**THE PROBLEM**: Start the copy at the line containing "Where should I" and run it through the last line of the records. Repeat each line exactly; omit pictures.

"""

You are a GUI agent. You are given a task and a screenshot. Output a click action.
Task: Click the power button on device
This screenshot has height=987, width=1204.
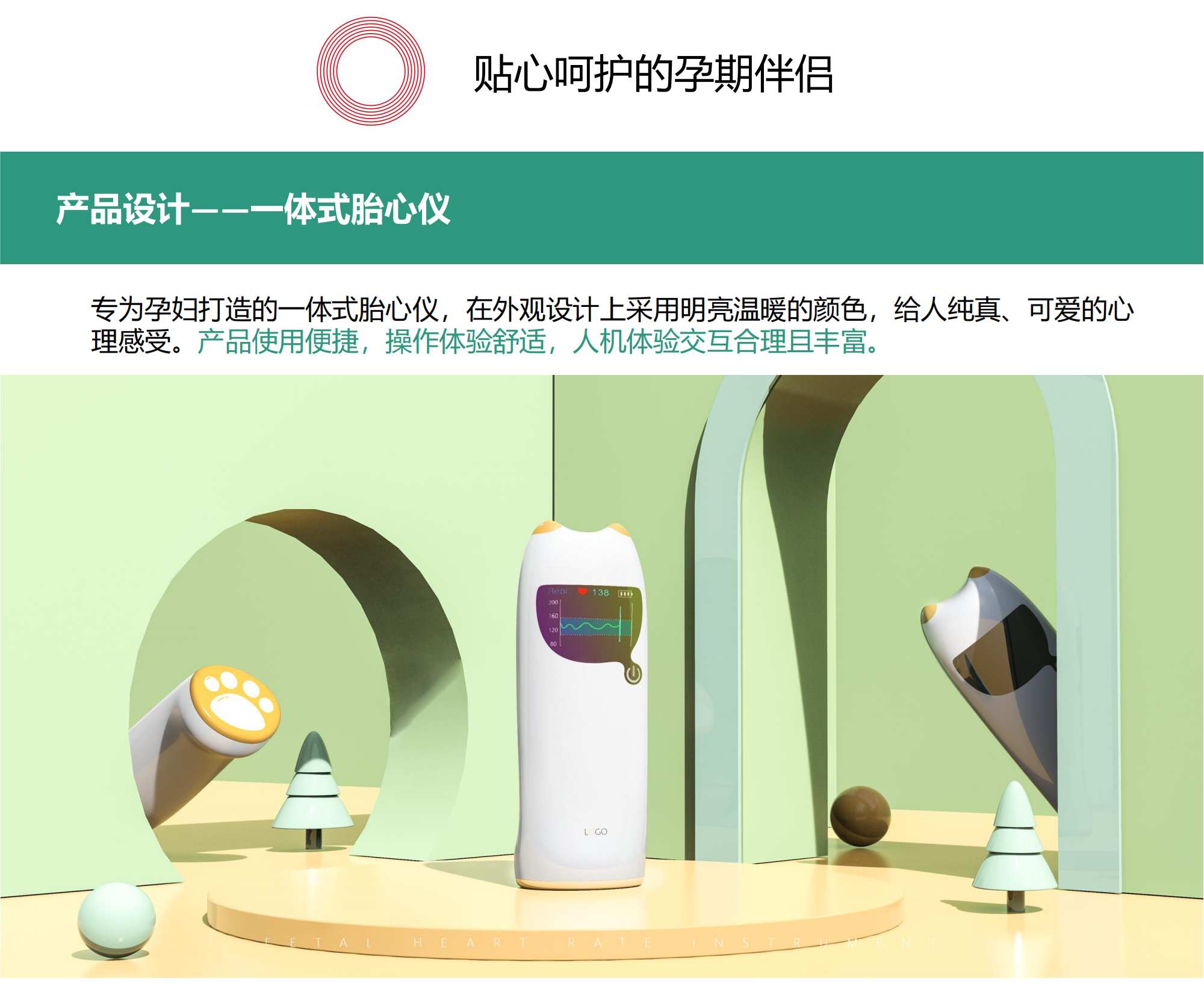[633, 674]
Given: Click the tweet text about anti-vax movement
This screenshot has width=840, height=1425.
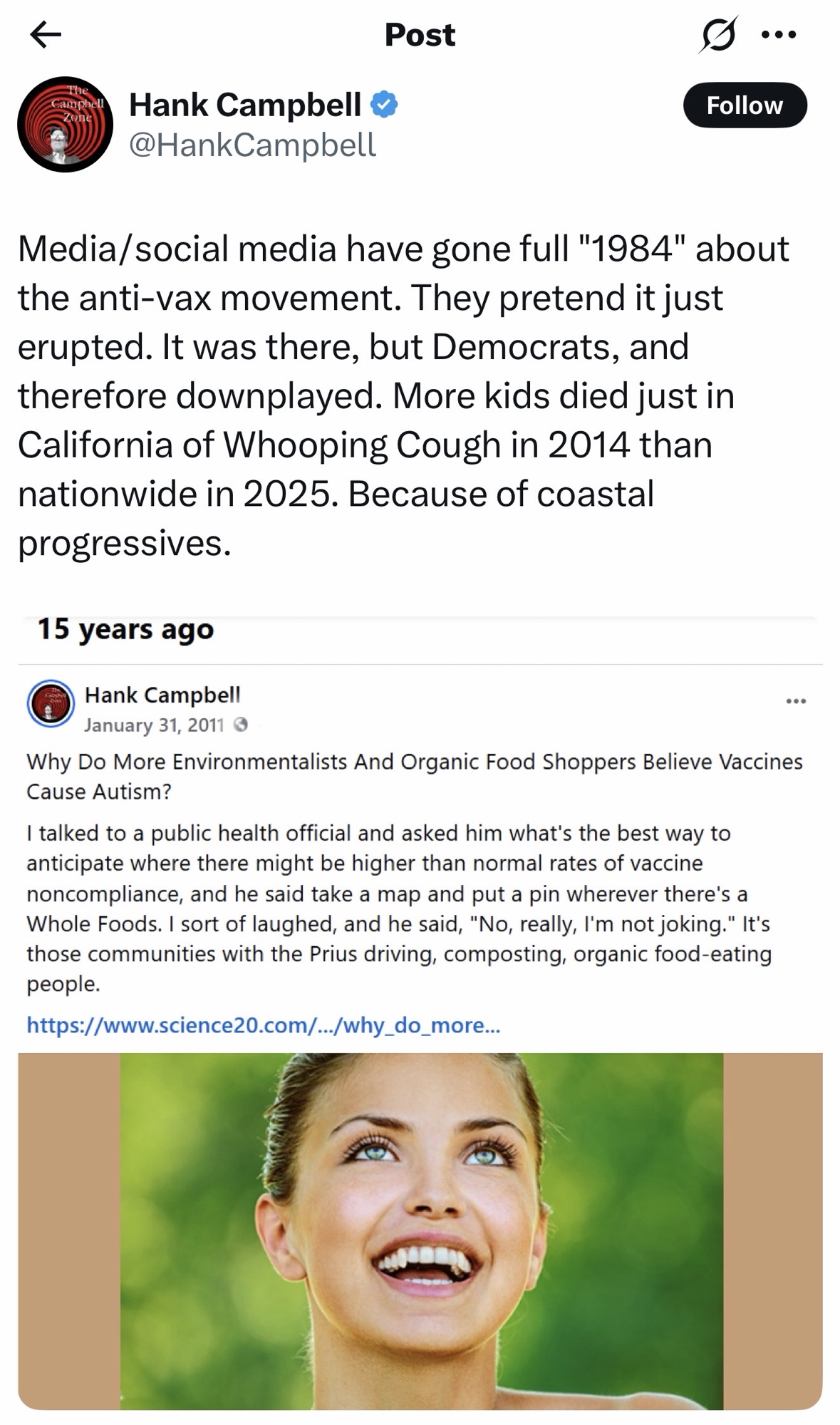Looking at the screenshot, I should [x=403, y=395].
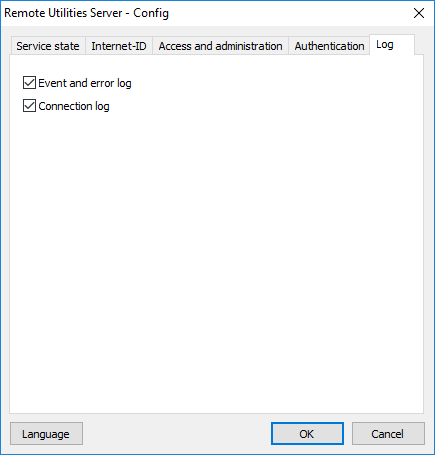The width and height of the screenshot is (435, 455).
Task: Open the Language button
Action: click(x=46, y=434)
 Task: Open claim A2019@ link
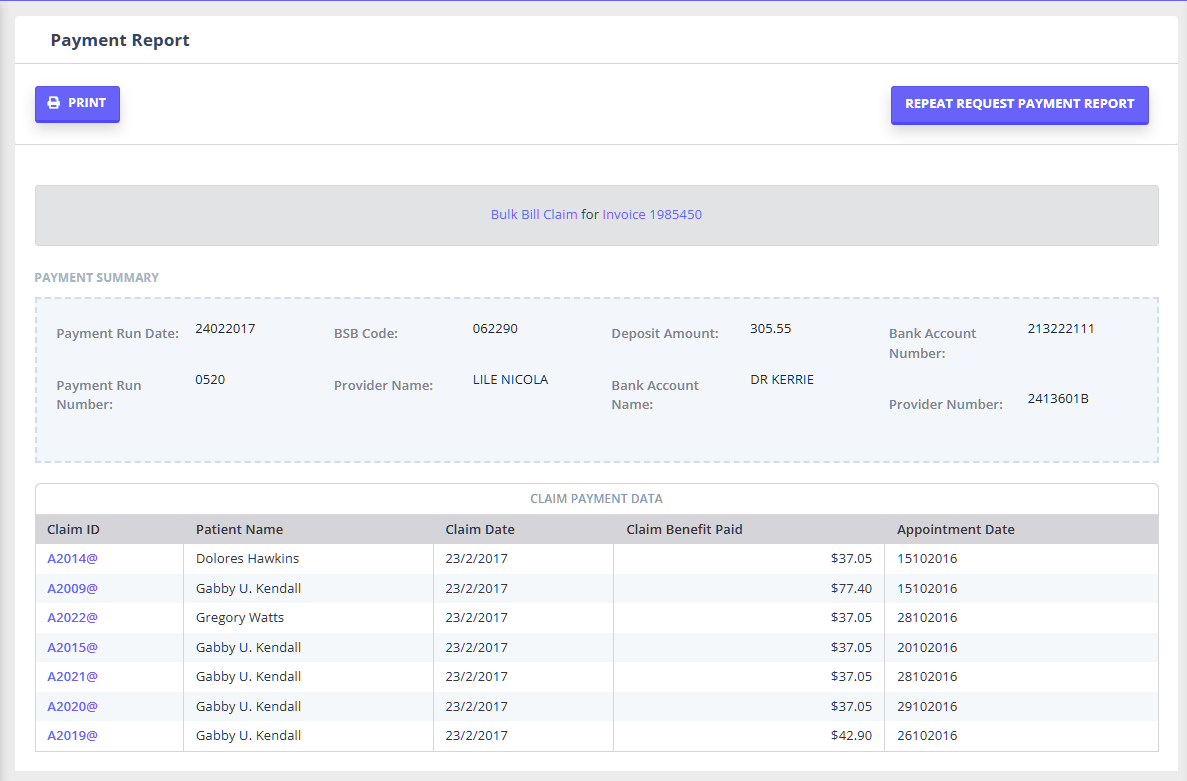coord(72,736)

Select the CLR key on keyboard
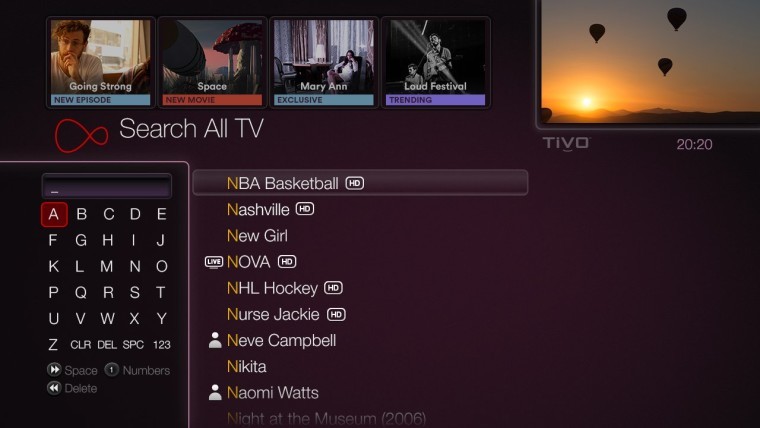pyautogui.click(x=80, y=345)
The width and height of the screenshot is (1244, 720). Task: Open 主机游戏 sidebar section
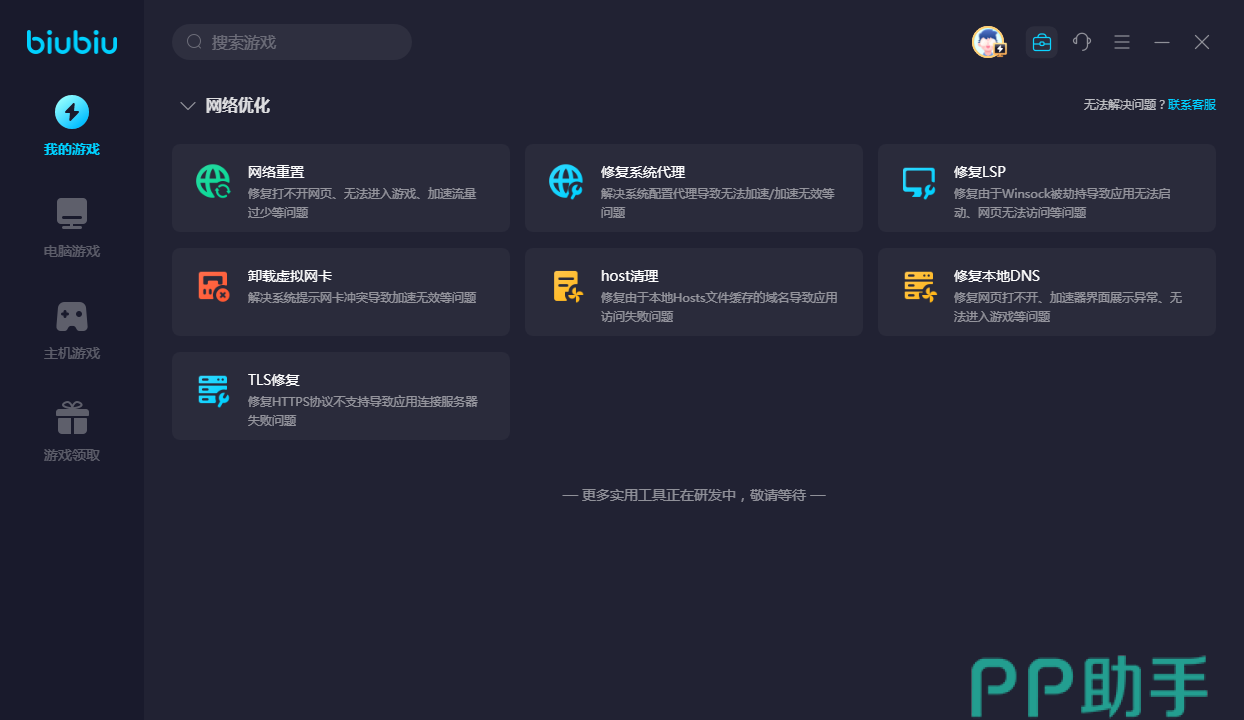click(72, 330)

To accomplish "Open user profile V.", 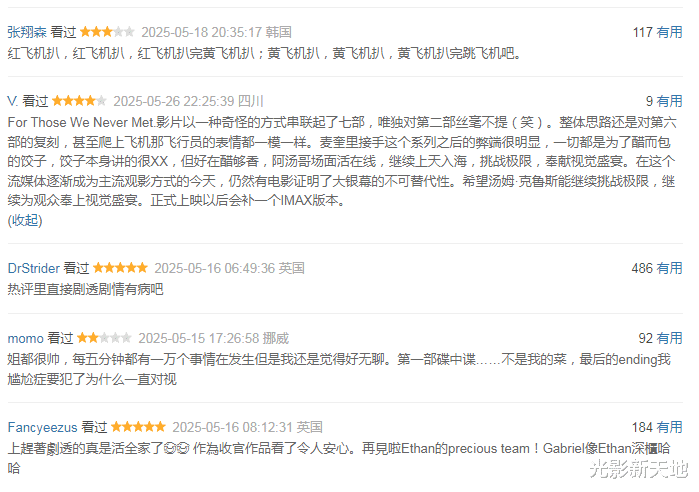I will 12,101.
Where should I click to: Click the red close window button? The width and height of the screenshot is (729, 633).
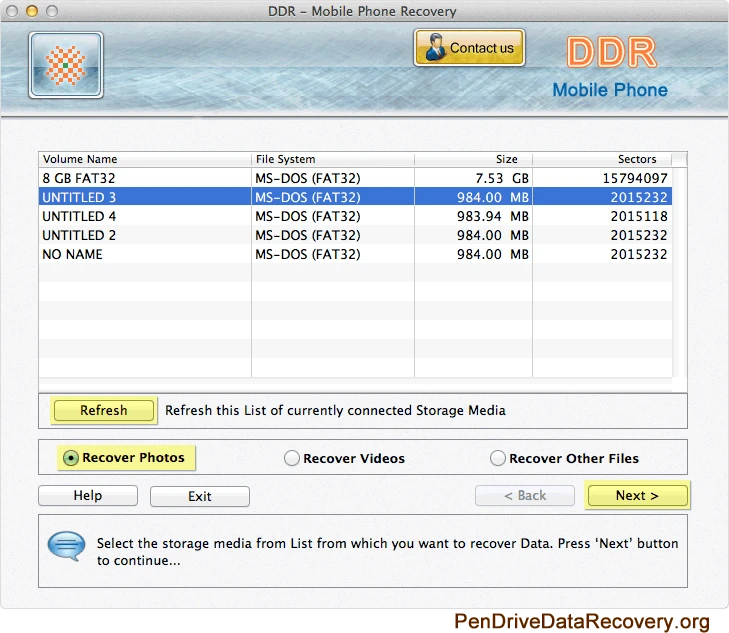[12, 11]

"""

**SOLUTION**:
Where should I click to: Click the red close window button? The width and height of the screenshot is (729, 633).
[12, 11]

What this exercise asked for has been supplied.